Neuroscience Seminar: Electro-metabolic control of blood flow by brain pericytes

Speaker: Tom Longden, Assistant Professor, University of Maryland School of Medicine

Title: Electro-metabolic control of blood flow by brain pericytes

The brain has evolved mechanisms to dynamically modify local blood flow, thus enabling the timely delivery of energy substrates and clearance of byproducts in response to the highly fluctuating metabolic demands imposed by cognition and behavior. Several of these neurovascular coupling mechanisms have been identified, but the vascular signal transduction and transmission mechanisms that enable acute dilation of penetrating arterioles remote from sites of increased neuronal activity are poorly understood. Given the exponential relationship between vessel diameter and blood flow, tight control of arteriole membrane potential and diameter is a crucial aspect of neurovascular coupling. However, the relatively sparse spatial arrangement of arterioles contrasts with the vast plexus of capillaries, and recent evidence suggests that that the latter play a major role in sensing neural activity and transmitting signals to modify the contractile state of mural cells on upstream vessels.
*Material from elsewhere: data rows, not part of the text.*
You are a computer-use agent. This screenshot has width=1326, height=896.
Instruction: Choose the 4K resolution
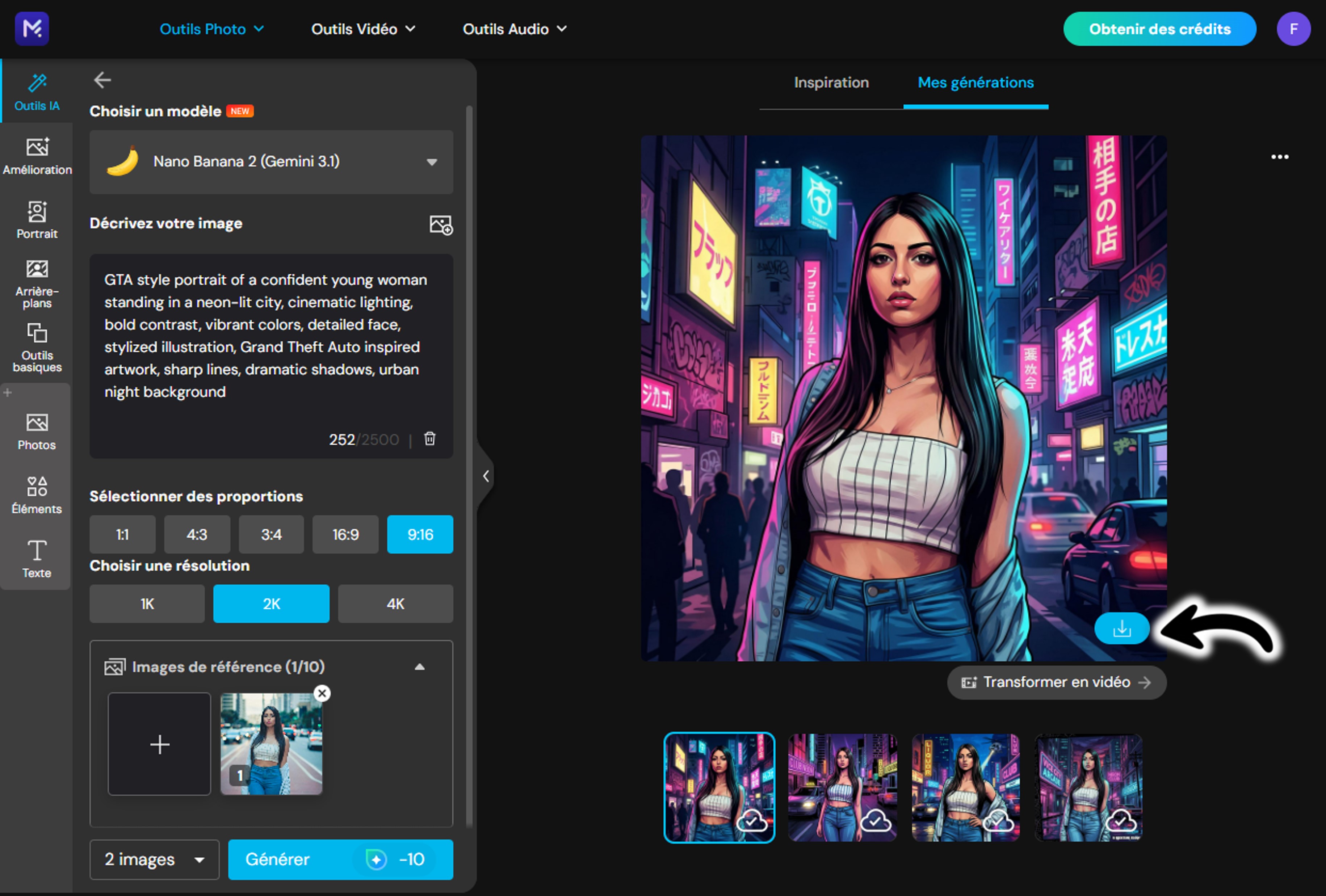(x=395, y=603)
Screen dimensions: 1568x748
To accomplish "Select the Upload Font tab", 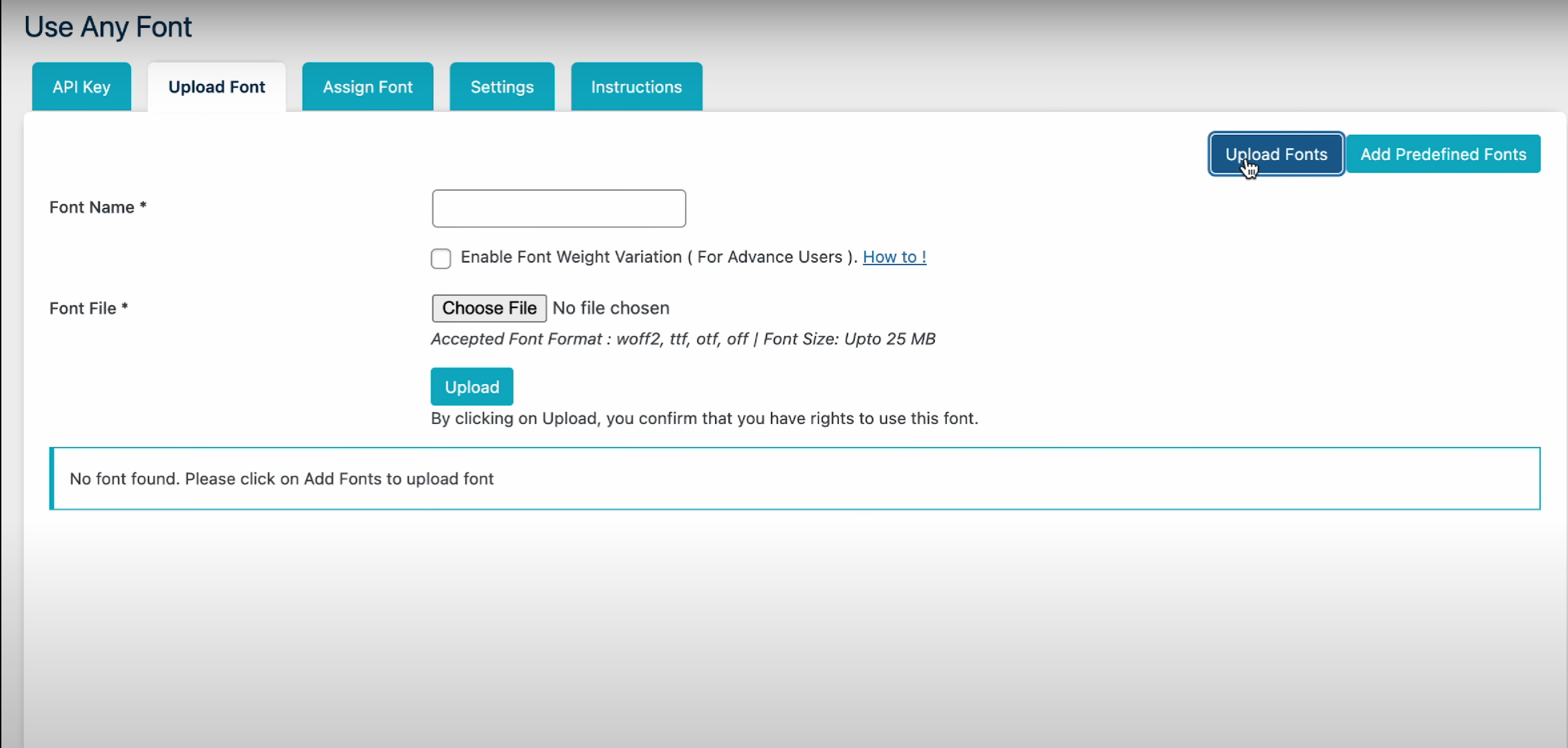I will point(217,87).
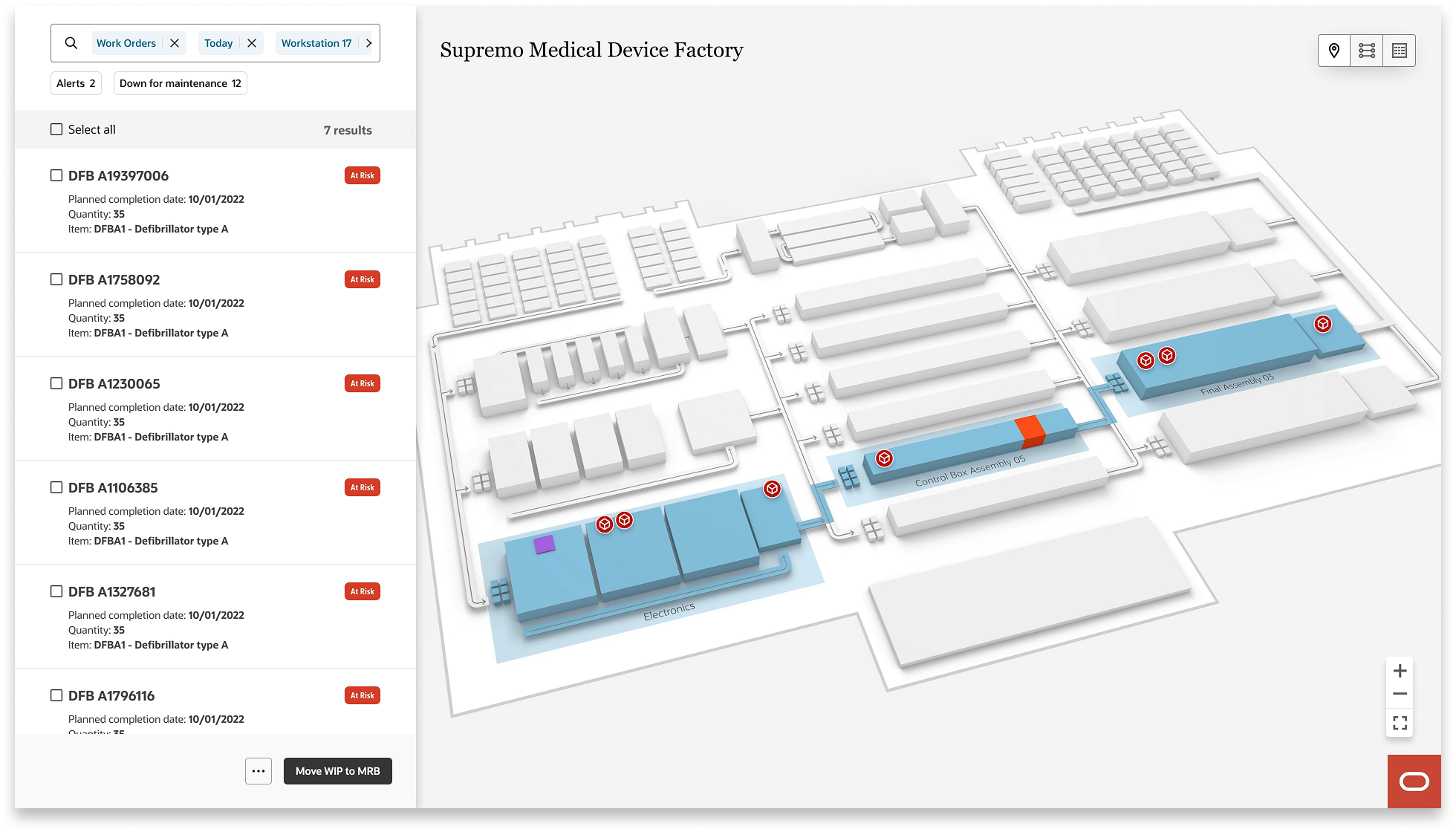The width and height of the screenshot is (1456, 832).
Task: Click the Move WIP to MRB button
Action: tap(337, 771)
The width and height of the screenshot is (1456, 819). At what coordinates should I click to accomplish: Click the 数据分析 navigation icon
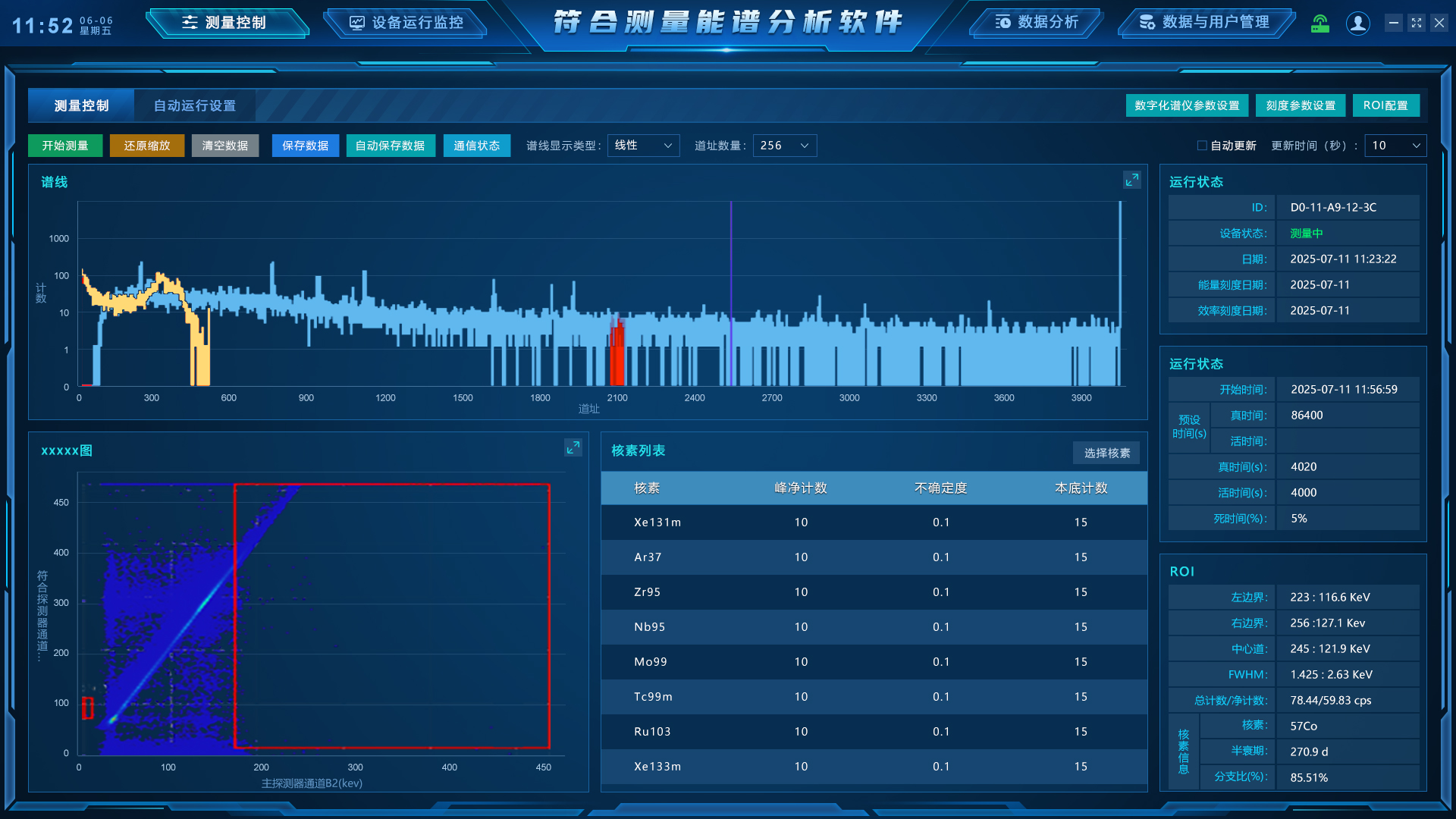click(x=1003, y=22)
Thin-strand pericyte processes cover around 90% of the capillary bed but their specific contributions to blood flow control are not understood. Our recent work shows that thin-strand pericytes play a central role in neurovascular coupling by rapidly sensing neural activity and relaying electrical signals to arterioles. We have identified a KATP channel-dependent neurovascular signaling pathway that is explained by the recruitment of capillary pericytes, and deployed vascular optogenetics to show that membrane currents generated in individual thin-strand pericytes are rapidly sent over long distances to upstream arterioles in vivo. Our data demonstrates that genetic disruption of vascular KATP channels reduces the arteriole diameter response to neural activity and shows that laser ablation of pericytes eliminates the KATP-dependent component of neurovascular coupling. Overall, our work indicates that the thin-strand pericytes of the capillary bed actively sense neural activity and transform this into electrometabolic signals that inform upstream arterioles of local energy needs, promoting spatiotemporally precise energy distribution.